Dogman

Crítica de Santiago Balestra - Alta Peli

Dogman, un relato potente por las peculiares actitudes de sus personajes.

El bullying está fundado en la idea de que la víctima no se va a defender. Esa quietud le da cabida al perpetrador de ver, por morbosa curiosidad, hasta dónde puede llegar. La víctima, por temor reverencial o al daño físico, lo acepta pasivamente, perpetuando el ciclo. Dogman toma este concepto y nos muestra cómo una víctima puede aprovechar las pocas luces de un abusador para su propio beneficio.

¿La cola mueve al perro? 

Simone, el abusador de la zona, se gana el desprecio inmediato del espectador por su absoluta brutalidad, arrogancia y egoísmo. No le importa el daño que provoque a otros siempre y cuando tenga su dinero y su droga; y si alguien se le opone, lo destruye, físicamente desde luego. Una fuerza imparable de intimidación y, por lo tanto, un antagonista perfecto.

Por otro lado tenemos a Marcello, el hombre de los perros, el Dogman al que alude el título, quien por contraste se gana nuestra simpatía por el cariño que les tiene a los animales que peina para ganarse la vida, e incluso los salva de las maldades perpetradas por Simone. Pero esto es un policial (o si no, le pega en el palo) y Marcello no es ningún santo: cuida perros amorosamente, pero vende cocaína a quien se lo pida; soporta estoicamente que Simone lo ataque, pero se suma a sus salidas con prostitutas; Simone lo obliga a ser cómplice de un robo, pero Marcello todavía quiere su parte del botín como si la complicidad hubiese sido su idea.
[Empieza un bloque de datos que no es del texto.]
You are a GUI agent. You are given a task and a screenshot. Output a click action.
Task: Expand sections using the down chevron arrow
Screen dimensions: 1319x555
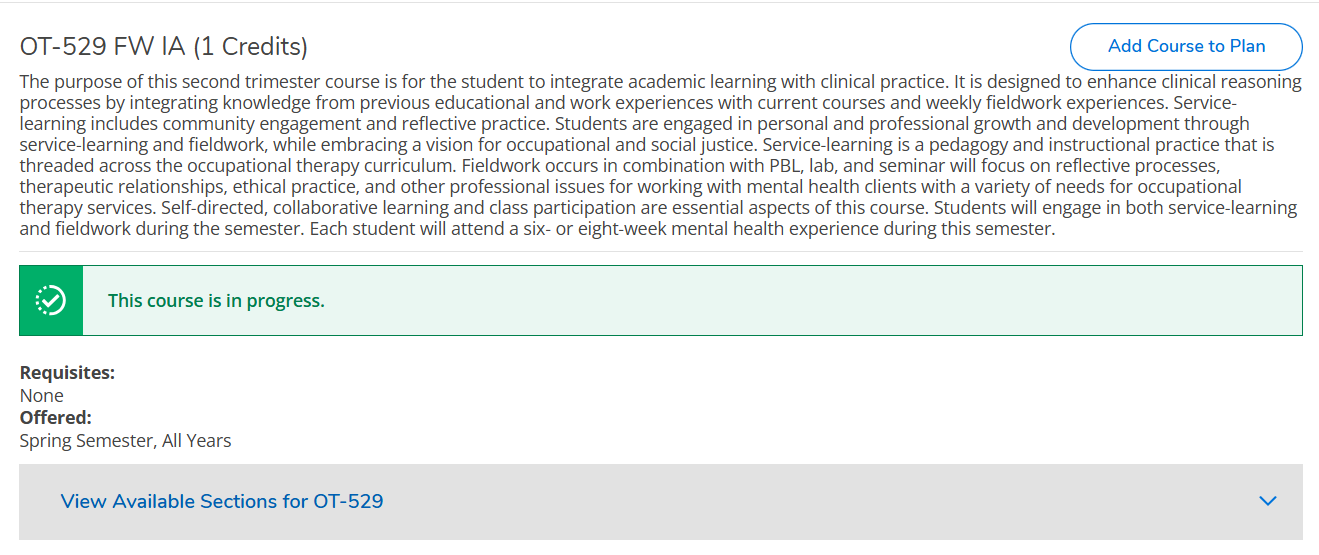[x=1268, y=501]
Si hay algo que atrae sobre esta bola de nieve abusiva que va creciendo y creciendo, es el hecho de que Marcello no haga nada para frenarla, incluso teniendo a mano los recursos para sacarlo del camino, tanto legítimos como ilegítimos. ¿Por qué el protagonista se inclinaría a este extremo de sumisión? En particular por una lealtad que no existe, por un tipo que no va a cumplir con su deuda, más allá de que exista o no.

Nada está puesto al voleo en esta película, y ese estoicismo responde a una clara necesidad: dinero. El dinero que necesita para llevar a su hija a navegar a lugares lujosos. Es precisamente este amor por el que atraviesa la prisión y el ostracismo de sus colegas comerciantes, quienes por otro lado tampoco son lo que se dice unos santos, ya que contemplan la contratación de un sicario cuando la policía no puede ofrecer otro freno para Simone que no sea la cárcel por dos meses.

No pocas veces el espectador sentirá impotencia de gritar a la pantalla y decir “Marcello, date cuenta, ese bruto no va a cumplir con su palabra”. Esa ingenuidad, más que cualquier inmoralidad, es lo que hace que el espectador le pase juicio al personaje, o como mucho sienta lastima. Una ingenuidad que no solo se basa en la esperanza de que los códigos sean respetados (cuando solo hay uno: “cada cual cuida su pellejo, los demás que se arreglen”), sino por la creencia de Marcello de que puede dominar a Simone.